Throughout the 1952 presidential race, Nixon—whom Paul called “the master of innuendo and slythytovery”—had toadied up to McCarthy and helped campaign against the Democratic candidate, Adlai Stevenson, smearing the Ivy League liberal as “a PhD graduate of the Cowardly College of Communist Containment.” In the highly charged election, with the American public’s paranoia amplified by the Soviet Union’s acquisition of the bomb and the outbreak of the Korean War, Nixon’s strategy worked; it won him national prominence and a place as Dwight D. Eisenhower’s vice presidential candidate. Disgusted with Nixon’s “dirty fighting,” Paul had fumed to his brother, “I hate the stench that emanates from that political piggery where Senator Nixon does his wallowing.” Julia, who had rather liked Ike in the beginning, was undecided (“a straw in the wind”) as to which candidate to support, but by that November was so repelled by Nixon she voted the Democratic ticket by absentee ballot.

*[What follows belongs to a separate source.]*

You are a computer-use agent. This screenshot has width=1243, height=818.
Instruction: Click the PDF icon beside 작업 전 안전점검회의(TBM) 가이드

They had all been living abroad when McCarthy spear
headed his campaign to root Communists out of high office in 1950, but it had shaken the State Department to its very core, and the tremors could be felt throughout the entire far-flung diplomatic community. He had accused the State Department of harboring Soviet “fifth-columnists” and declared that he and his team of investigators were determined to ferret them out. His infamous “list” of “traitors,” which seemed to keep growing, had resulted in the creation of the “Tydings Committee” (a subcommittee of the Senate Foreign Relations Committee, informally named for its chairman, Senator Millard Tydings). This subcommittee was authorized to conduct the State Department Employee Loyalty investigations.

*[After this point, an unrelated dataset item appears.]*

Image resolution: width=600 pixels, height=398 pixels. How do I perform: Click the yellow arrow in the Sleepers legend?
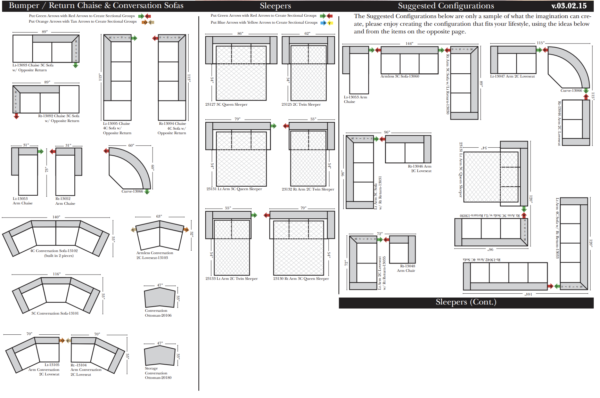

Julia, Paul, and Jane knew countless people from their OSS days whose names had somehow ended up on the senator’s list, including their close friends Cora DuBois and Jeanne Taylor, whose loyalty and patriotism were beyond reproach. Paul could not help wondering if the reason they were singled out was more personal than ideological: Cora was unorthodox in her private life and had begun a lesbian affair with Jeanne in Ceylon. The two women were now living as a couple (they had visited Paris the previous spring), and it seemed probable that someone with McCarthy’s mentality might view their relationship as a “risk factor” leaving them open to blackmail or outside pressure to betray secrets. It was absurd, of course. Paul remembered Jeanne confiding in him about the hard time she had been given by the civil service investigators when she joined the OSS because she had once, five years earlier, signed a petition nominating some candidate for election in New York City who was a Communist and as a consequence been “suspected of all sorts of subversive and liberal ideas.” Now, as then, it seemed to him “hardly possible that this sort of thing could be going on.”